Interior Alaska Unified Incident Command team members pose in post-vaccination observation area of the Carlson Center in Fairbanks, in preparation for the mass vaccination clinic on January 15 and 16. L-R: Lanien Livingson, FNSB, Keith Fehr, Emergency Management FHP, and Clint Brooks, COO of FMH.
Credit Robyne / KUAC

All appointments filled in an hour for Fairbanks' first mass vaccination clinic at the Carlson Center. The Unified Incident Command is clearing the big arena to vaccinate 625 people on Friday and 625 more on Saturday.


The logistics for moving hundreds of people through here over a two-day mass clinic are actually pretty simple, but as Dr. Mark Simon explains them, he notes they are still getting worked out.

“So there will be a screening process that will happen in the car, and some paperwork for registration. And then, there has been a text process that they’ve been using, to notify people to come in, but sometimes there have been some hiccups with that.”

Dr. Simon came over to the Carlson Center Wednesday afternoon after his shift in the Emergency Department at Fairbanks Memorial Hospital to describe what patients might experience.

“And all of this is subject to a small amount of change, so we’ll ask people to be flexible.”
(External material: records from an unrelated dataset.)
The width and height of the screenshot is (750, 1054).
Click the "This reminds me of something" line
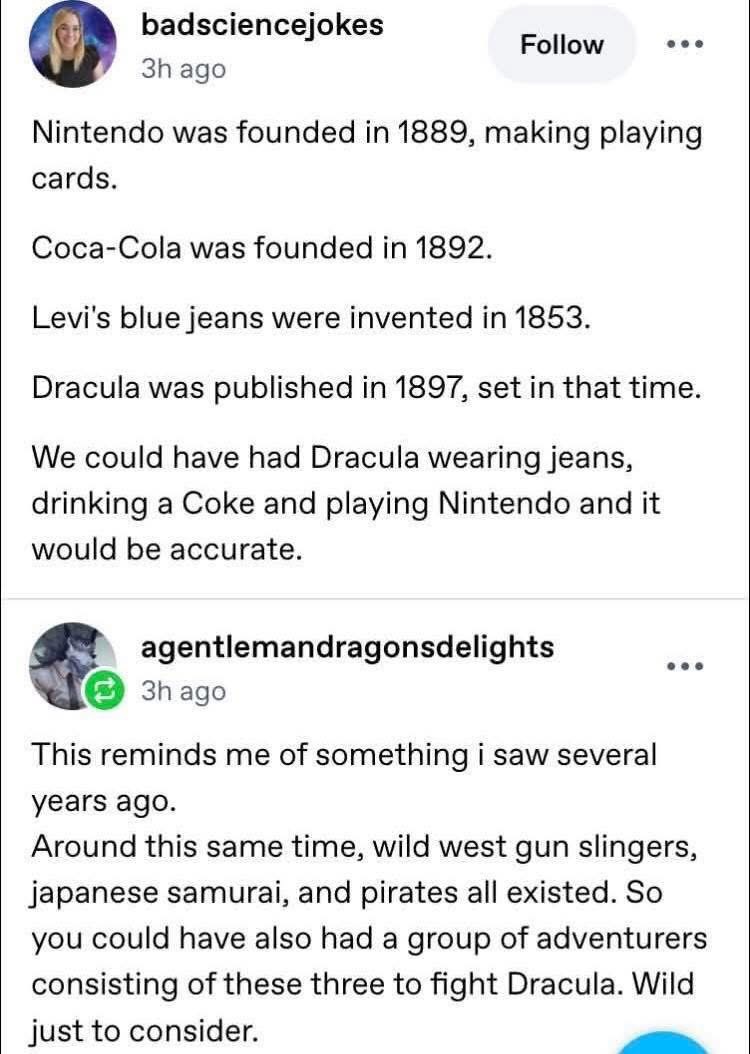[x=344, y=754]
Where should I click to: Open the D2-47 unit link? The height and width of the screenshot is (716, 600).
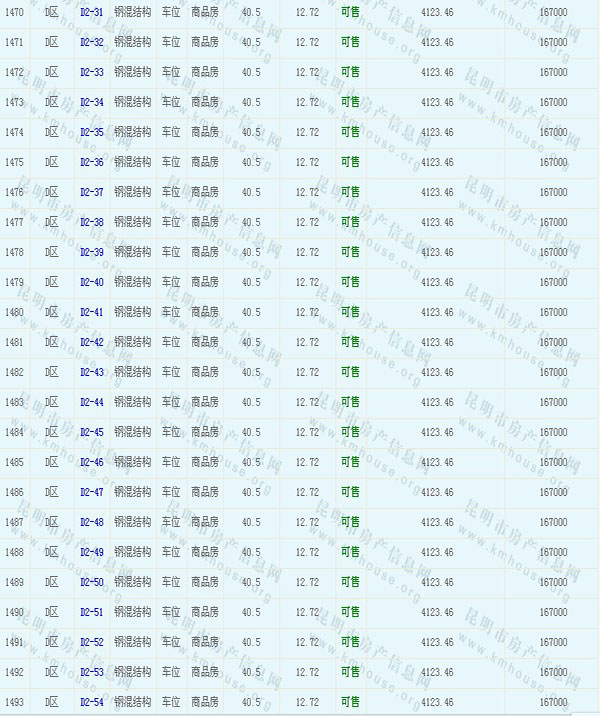pos(91,492)
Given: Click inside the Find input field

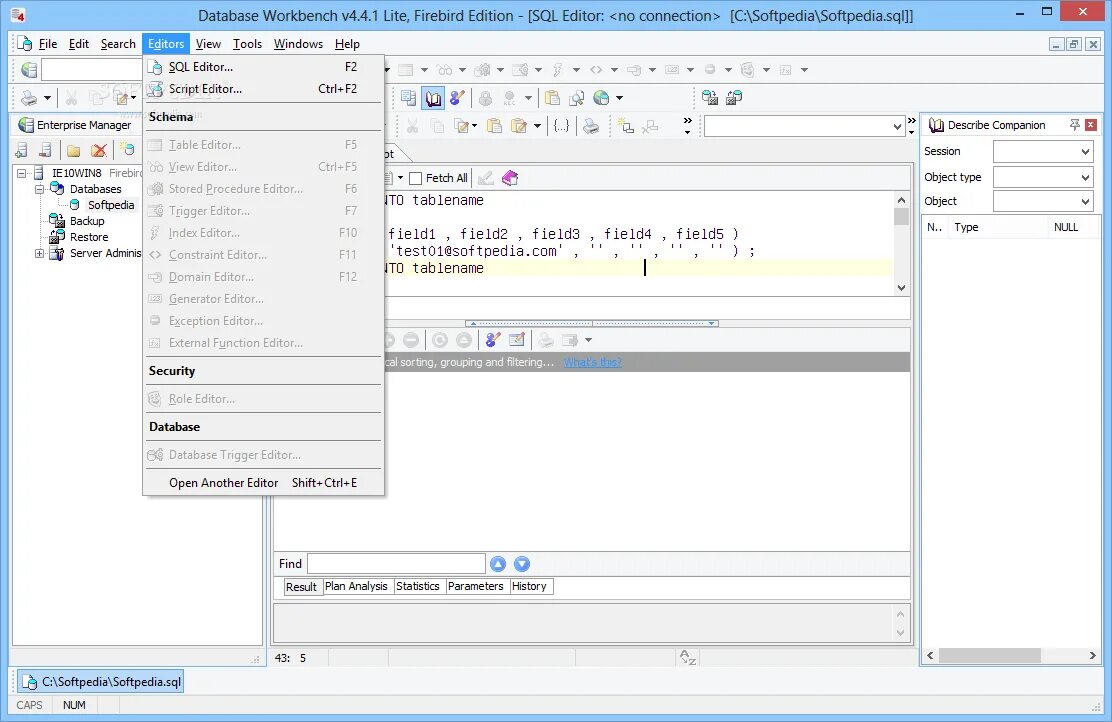Looking at the screenshot, I should point(395,563).
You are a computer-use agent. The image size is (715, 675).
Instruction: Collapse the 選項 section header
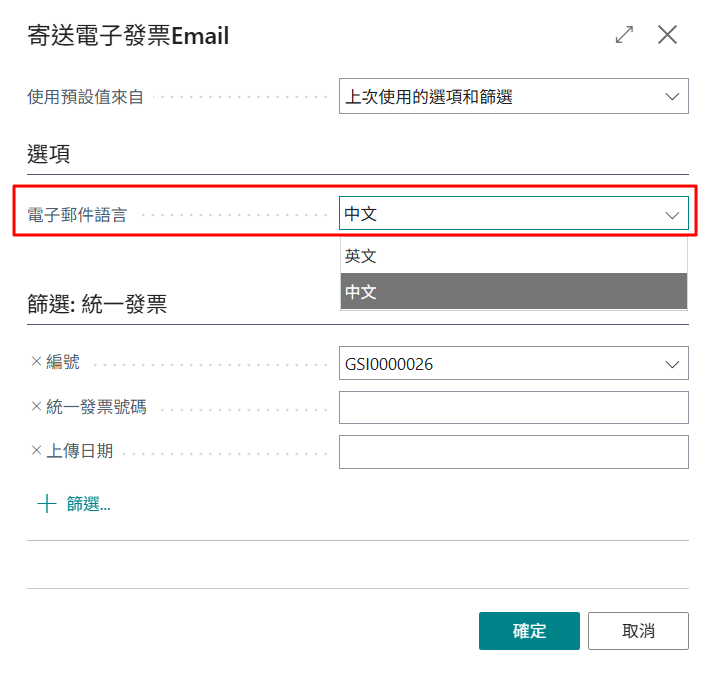click(x=48, y=154)
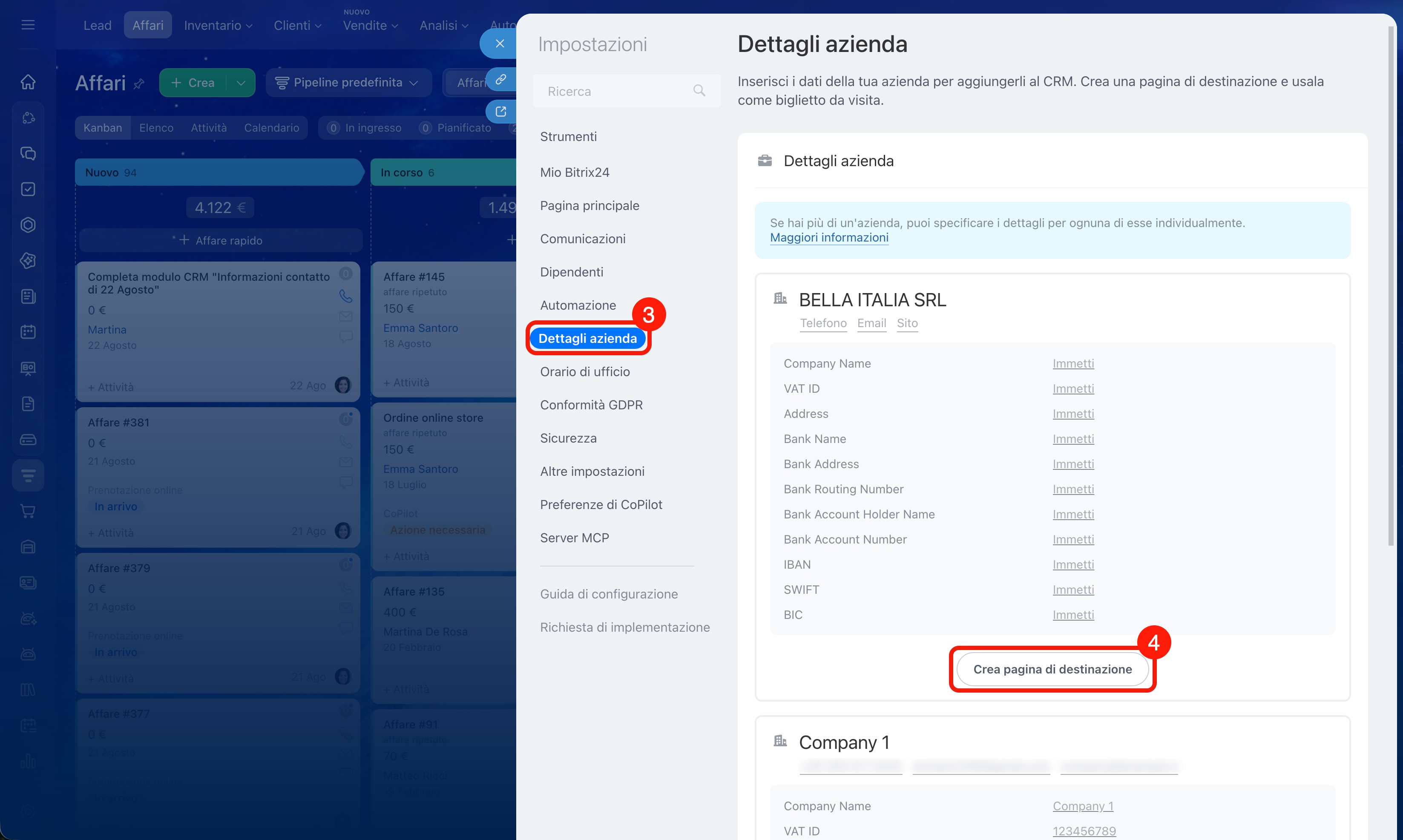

The Unified Incident Command for Interior Alaska is trying to get the COVID-19 vaccine into as many arms as fast as possible. Incident Commander Clint Brooks says this clinic is appointment-only for the folks in Phase 1A Tier 1. Brooks is the Chief Operating Officer for Foundation Health Partners.

Brooks: “We’ve been vaccinating first responders, so, our firefighters and EMS personnel, our hospital personnel that I volunteered to take the vaccine. We’ve been doing that for weeks now. Now, the state has given us the vaccine to do the elders, the 65 and older, which is a really good thing because that’s our most vulnerable population.”

Brooks says about 25 people will be acting as handlers to help answer questions and move people through the process. They are coming from the ever-enlarging group of partners in the Incident Command: the hospitals, doctors offices, Tanana Chiefs Conference, Fairbanks North Star Borough, the military.

Dr. Simon goes through the door, (sound) where patients will be directed to one of eight tables to get their inoculations.

“And then when people are ready to receive their vaccine, they will move into another portion of the Carlson arena, where they will receive their vaccine and have their 15-30 minutes of observation prior to leaving and getting on with their day.”

The surprise here is the spaced-out rows of chairs, where not very long ago there were hospital beds staged in “warm ready” status, waiting for an overflow of COVID-19 patients from Fairbanks Memorial and Basset Hospitals. Keith Fehr, Director of Emergency Management for Foundation Health Partners, says it could all be put back quickly.

“The warm ready status for the Carlson Center was able to be managed within about a three hour time frame to take that down. It’s staged in the back. And with 10 to 15 people, we can have that set up again the way it was in a 3 to 4 hour time span so we feel pretty confident to move that out of there the arena so the space can be used for the vaccine clinic.”

For this clinic, the Fairbanks Regional Public Health Center is using the Moderna vaccine, which requires patients to return 28 days later for a second dose. It is likely the scene at the arena will be repeated in February.